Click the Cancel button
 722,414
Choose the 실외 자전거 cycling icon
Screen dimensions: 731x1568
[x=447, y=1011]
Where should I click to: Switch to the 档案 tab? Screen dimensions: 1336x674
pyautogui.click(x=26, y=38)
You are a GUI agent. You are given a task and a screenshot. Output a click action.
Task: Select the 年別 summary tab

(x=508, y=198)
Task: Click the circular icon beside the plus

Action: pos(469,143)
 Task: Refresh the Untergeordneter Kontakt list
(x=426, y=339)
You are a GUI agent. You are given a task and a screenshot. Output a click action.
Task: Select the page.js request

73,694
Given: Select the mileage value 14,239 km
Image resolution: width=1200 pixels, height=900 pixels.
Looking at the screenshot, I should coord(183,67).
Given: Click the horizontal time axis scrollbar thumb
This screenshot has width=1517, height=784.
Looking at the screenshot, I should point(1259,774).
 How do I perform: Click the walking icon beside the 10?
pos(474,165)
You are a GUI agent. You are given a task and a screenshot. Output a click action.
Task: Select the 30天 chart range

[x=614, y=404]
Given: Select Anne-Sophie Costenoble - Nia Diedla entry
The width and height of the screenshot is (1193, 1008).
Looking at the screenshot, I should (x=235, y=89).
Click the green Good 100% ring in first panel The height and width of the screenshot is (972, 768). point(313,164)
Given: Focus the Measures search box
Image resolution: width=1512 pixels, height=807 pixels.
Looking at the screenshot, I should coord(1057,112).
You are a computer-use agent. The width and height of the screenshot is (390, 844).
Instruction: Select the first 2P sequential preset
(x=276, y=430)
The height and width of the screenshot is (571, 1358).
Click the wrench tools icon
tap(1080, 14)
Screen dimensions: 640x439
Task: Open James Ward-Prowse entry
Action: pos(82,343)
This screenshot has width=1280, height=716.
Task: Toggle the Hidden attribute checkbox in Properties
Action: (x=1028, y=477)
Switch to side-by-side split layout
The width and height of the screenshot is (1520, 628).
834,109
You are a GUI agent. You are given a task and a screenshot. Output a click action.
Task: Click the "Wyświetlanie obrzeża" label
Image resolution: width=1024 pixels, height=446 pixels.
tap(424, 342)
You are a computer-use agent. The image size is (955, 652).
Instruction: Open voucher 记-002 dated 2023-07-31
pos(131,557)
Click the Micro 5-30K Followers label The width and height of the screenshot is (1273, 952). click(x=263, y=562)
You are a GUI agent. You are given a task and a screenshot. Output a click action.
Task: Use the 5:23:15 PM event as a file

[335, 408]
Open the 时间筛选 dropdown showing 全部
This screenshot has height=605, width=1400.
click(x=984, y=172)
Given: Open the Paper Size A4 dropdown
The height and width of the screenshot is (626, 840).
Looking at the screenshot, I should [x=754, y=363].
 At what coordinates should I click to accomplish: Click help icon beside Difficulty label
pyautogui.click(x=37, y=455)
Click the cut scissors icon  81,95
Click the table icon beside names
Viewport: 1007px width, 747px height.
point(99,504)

[Exercise instructions]: Please give back, exactly as it stands above, the stretch from the line with "Task: Click the circular icon beside the plus" through the line with "The height and width of the screenshot is (571, 1358).", and no line outside it.

[Result of the task]:
Task: Click the circular icon beside the plus

Action: pos(469,143)
 Task: Refresh the Untergeordneter Kontakt list
(x=426, y=339)
You are a GUI agent. You are given a task and a screenshot. Output a click action.
Task: Select the page.js request

73,694
Given: Select the mileage value 14,239 km
Image resolution: width=1200 pixels, height=900 pixels.
Looking at the screenshot, I should coord(183,67).
Given: Click the horizontal time axis scrollbar thumb
This screenshot has width=1517, height=784.
Looking at the screenshot, I should point(1259,774).
 How do I perform: Click the walking icon beside the 10?
pos(474,165)
You are a GUI agent. You are given a task and a screenshot. Output a click action.
Task: Select the 30天 chart range

[x=614, y=404]
Given: Select Anne-Sophie Costenoble - Nia Diedla entry
The width and height of the screenshot is (1193, 1008).
Looking at the screenshot, I should (x=235, y=89).
Click the green Good 100% ring in first panel The height and width of the screenshot is (972, 768). point(313,164)
Given: Focus the Measures search box
Image resolution: width=1512 pixels, height=807 pixels.
Looking at the screenshot, I should coord(1057,112).
You are a computer-use agent. The width and height of the screenshot is (390, 844).
Instruction: Select the first 2P sequential preset
(x=276, y=430)
The height and width of the screenshot is (571, 1358).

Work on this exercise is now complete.